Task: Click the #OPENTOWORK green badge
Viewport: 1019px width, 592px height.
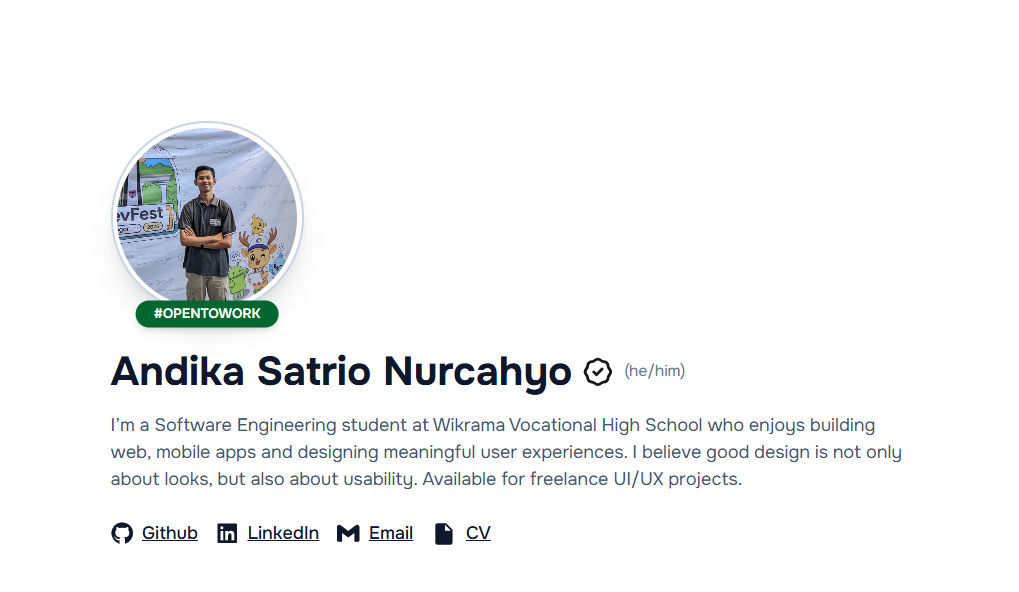Action: [206, 313]
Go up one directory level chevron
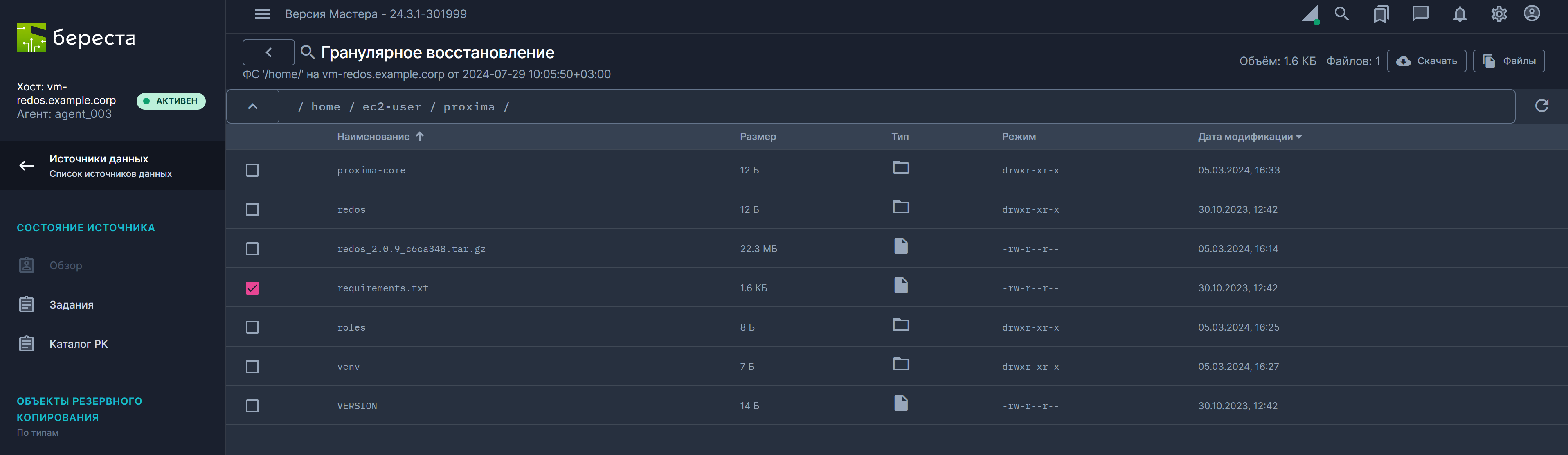1568x455 pixels. 253,107
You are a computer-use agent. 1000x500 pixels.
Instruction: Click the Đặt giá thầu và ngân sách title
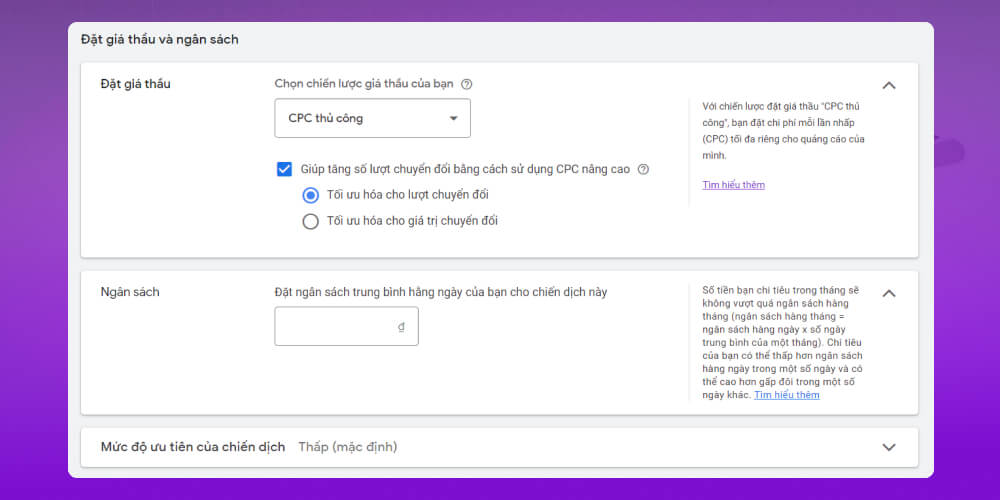pos(160,40)
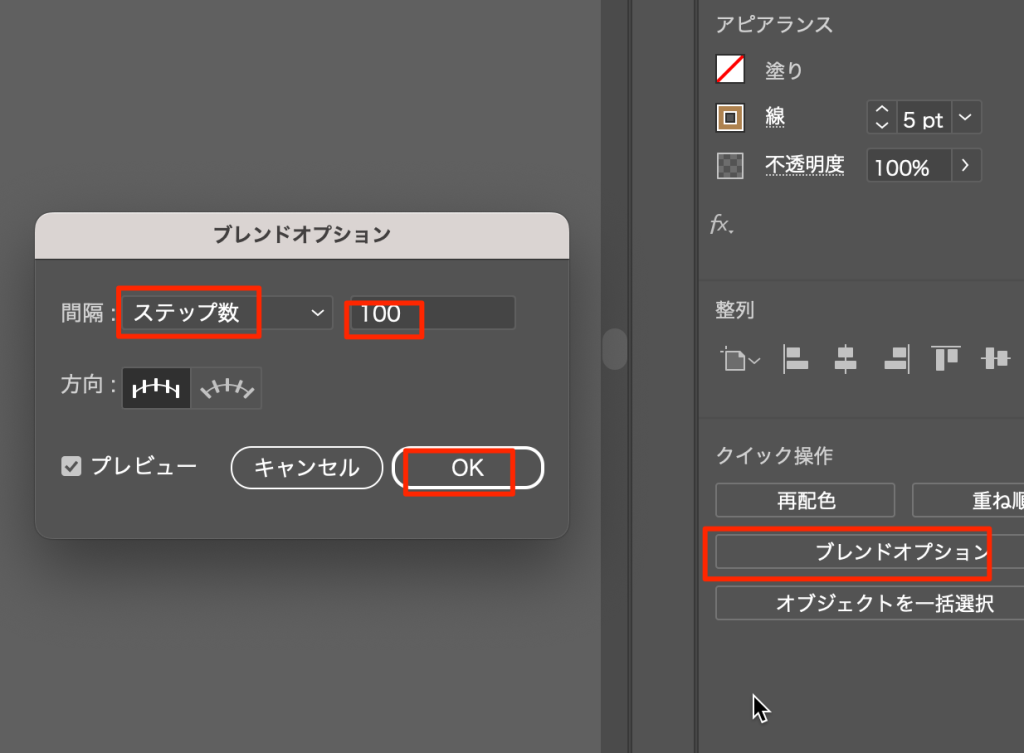The height and width of the screenshot is (753, 1024).
Task: Click the fx effects icon
Action: (722, 225)
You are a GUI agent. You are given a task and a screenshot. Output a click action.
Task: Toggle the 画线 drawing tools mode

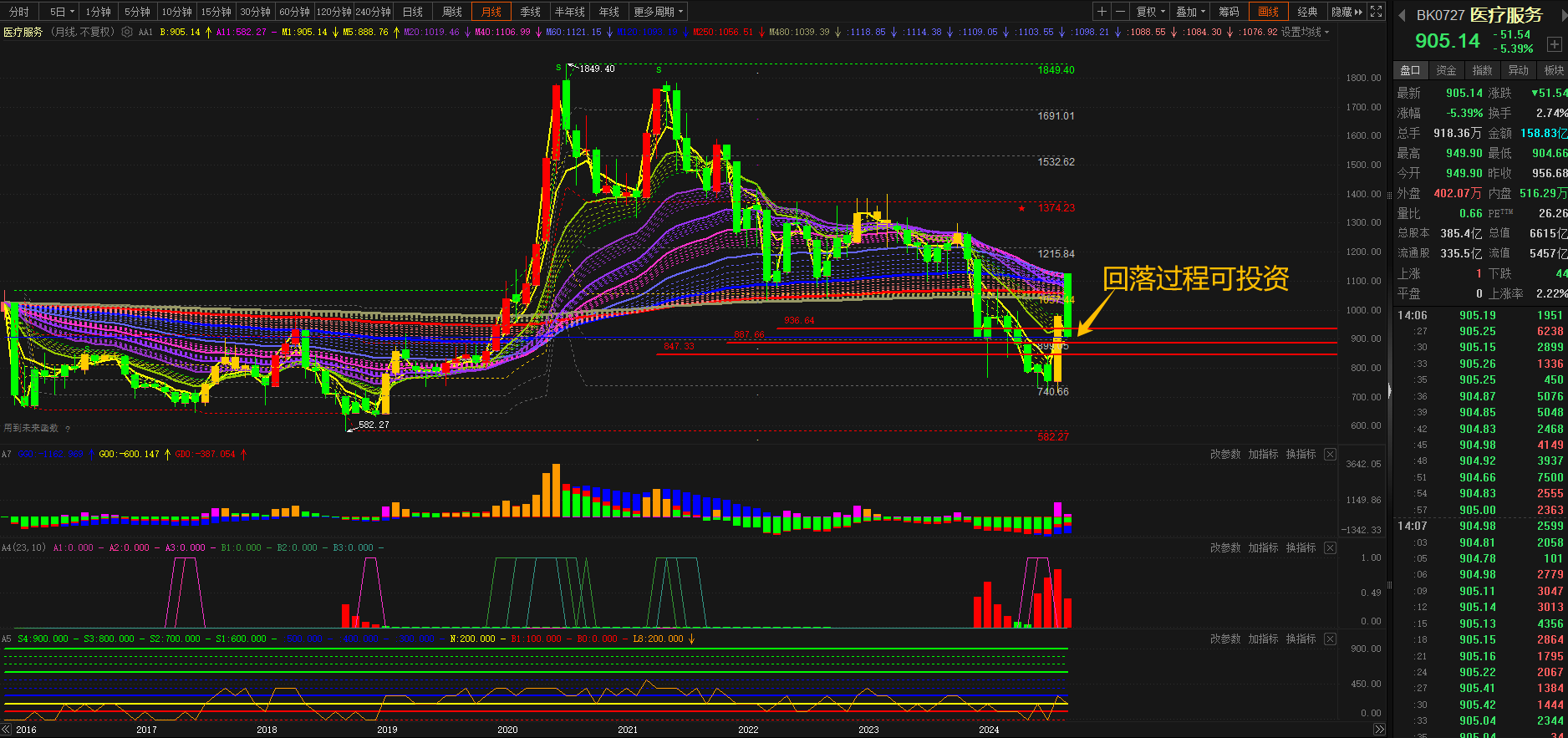(1268, 12)
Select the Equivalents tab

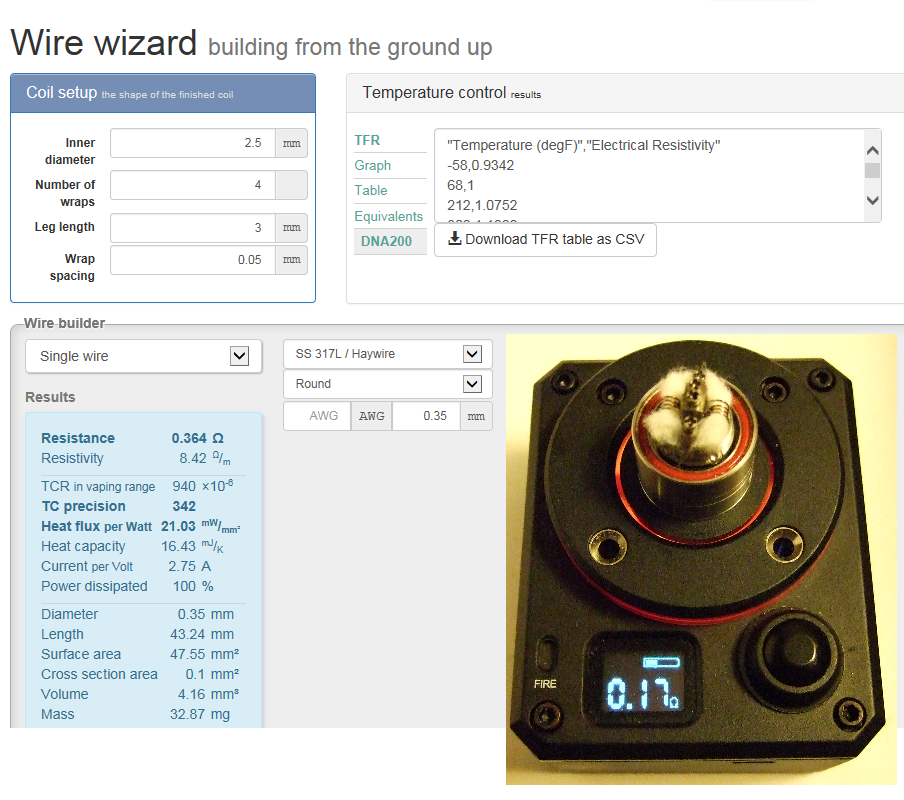[388, 216]
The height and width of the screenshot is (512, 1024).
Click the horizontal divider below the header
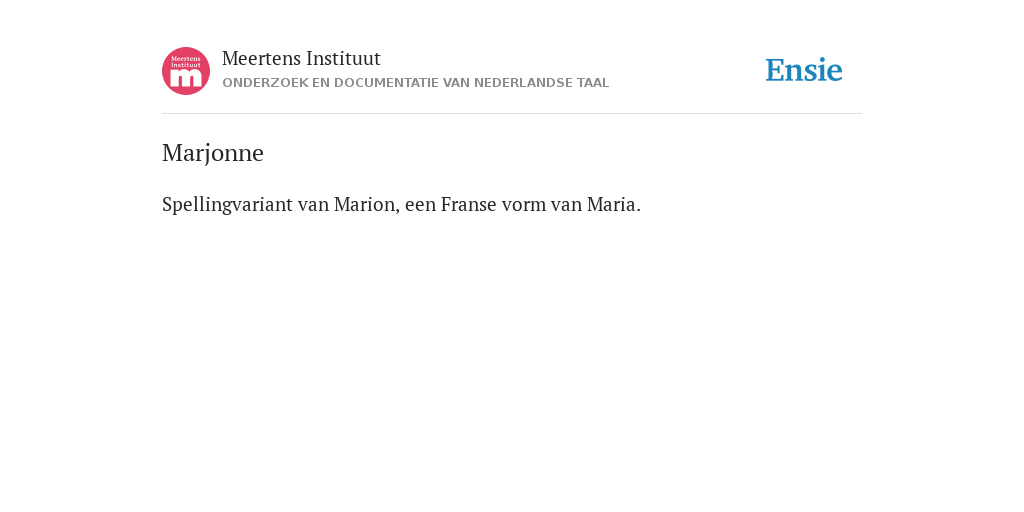[x=512, y=114]
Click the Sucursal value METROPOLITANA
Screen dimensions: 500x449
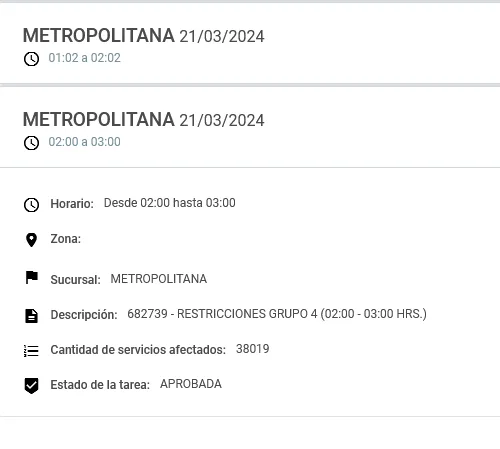click(159, 279)
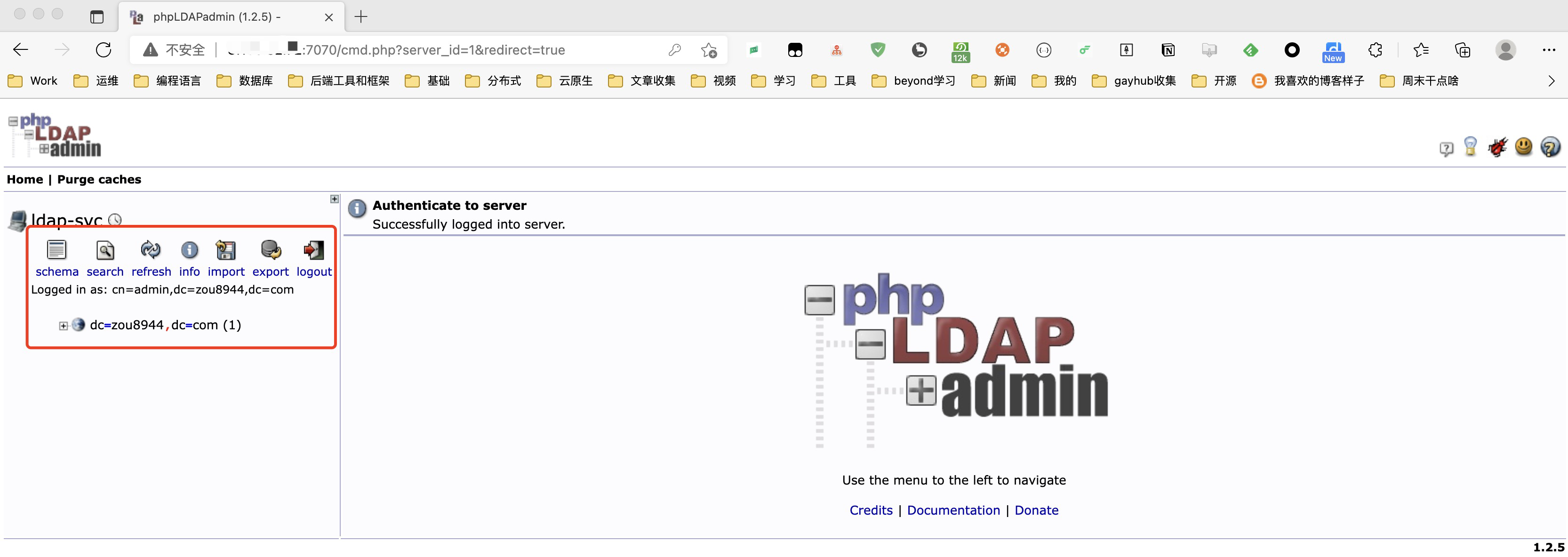Screen dimensions: 1568x557
Task: Click the smiley donate icon
Action: pos(1524,147)
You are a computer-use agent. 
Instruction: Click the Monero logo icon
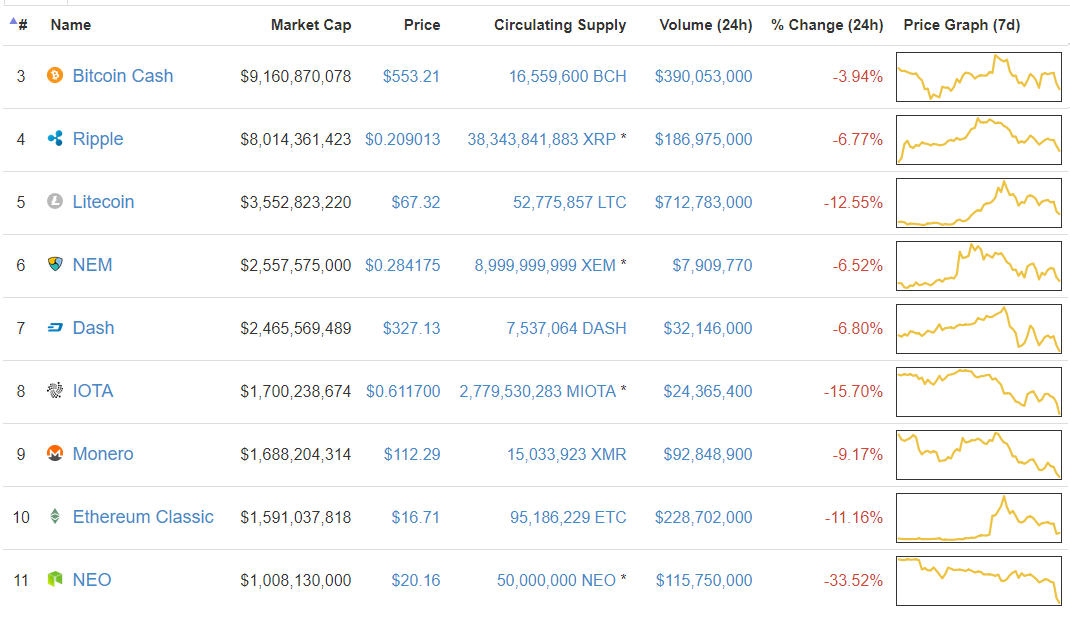tap(55, 454)
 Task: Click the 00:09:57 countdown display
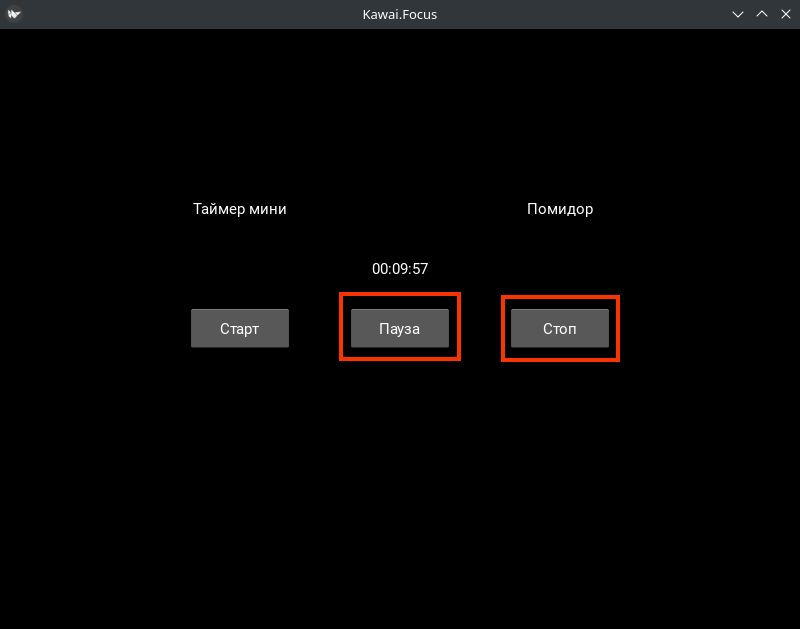(400, 269)
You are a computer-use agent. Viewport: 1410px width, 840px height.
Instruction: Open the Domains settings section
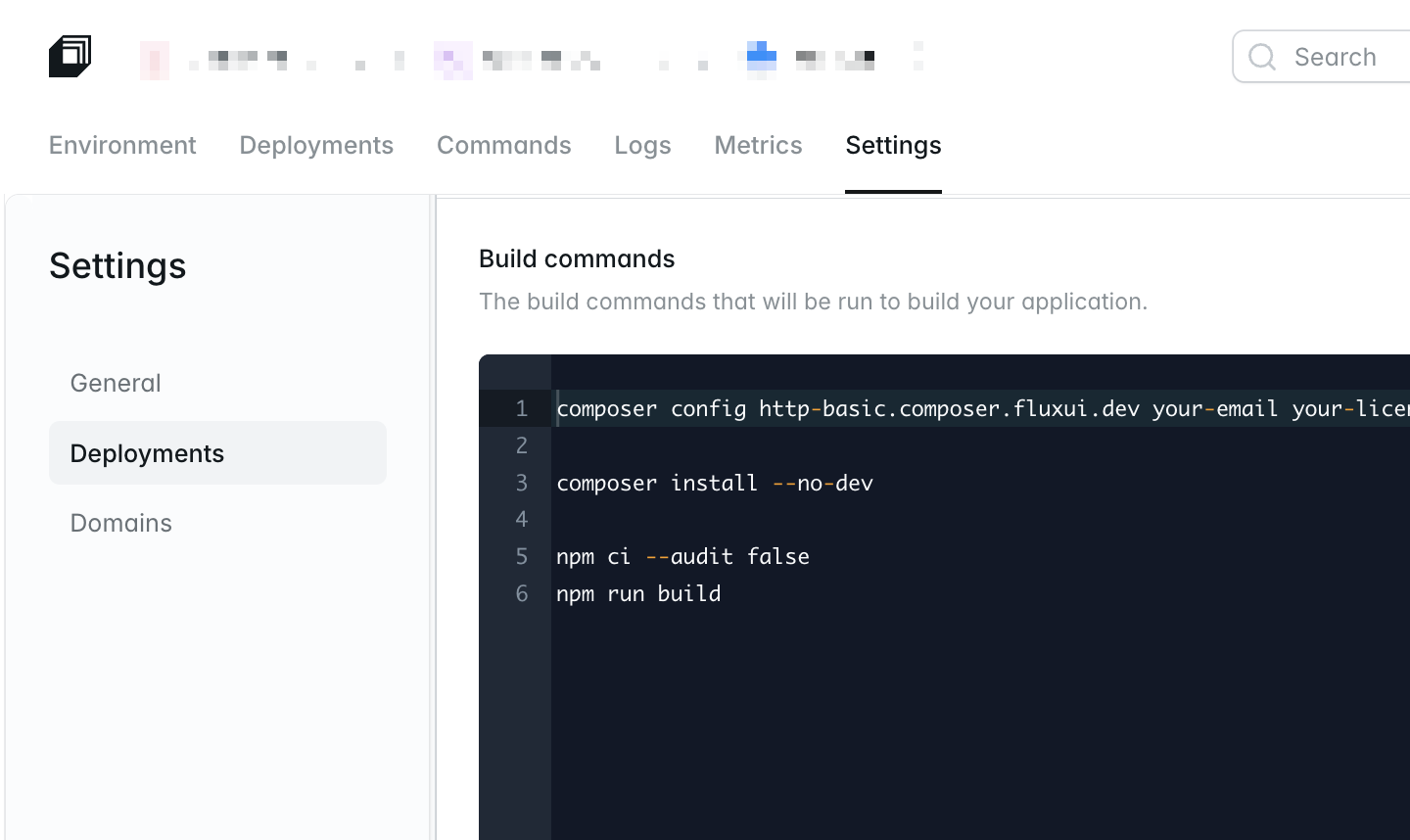(x=120, y=523)
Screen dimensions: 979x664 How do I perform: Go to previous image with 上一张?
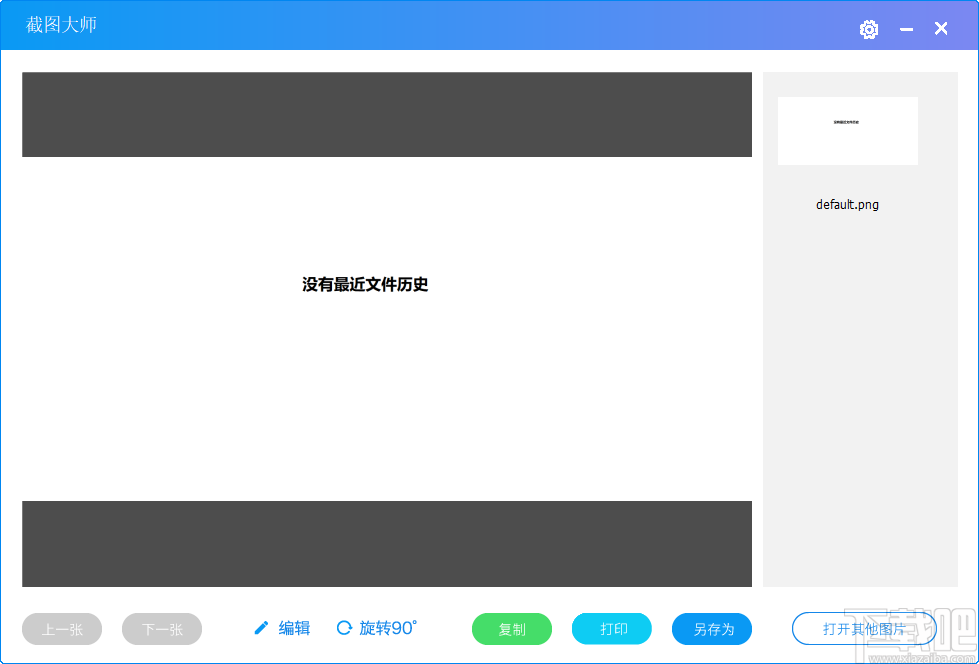pyautogui.click(x=61, y=629)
━━━━━━━━━━━━━━━━
▶ _Aim of the exercise_
Convert the material from the line containing "Screen dimensions: 979x664" through its final line into a JSON list of strings, one string per line, skipping any blank lines. Leave the pictures out.

▶ _Written reply_
[
  "Screen dimensions: 979x664 How do I perform: Go to previous image with 上一张?",
  "pyautogui.click(x=61, y=629)"
]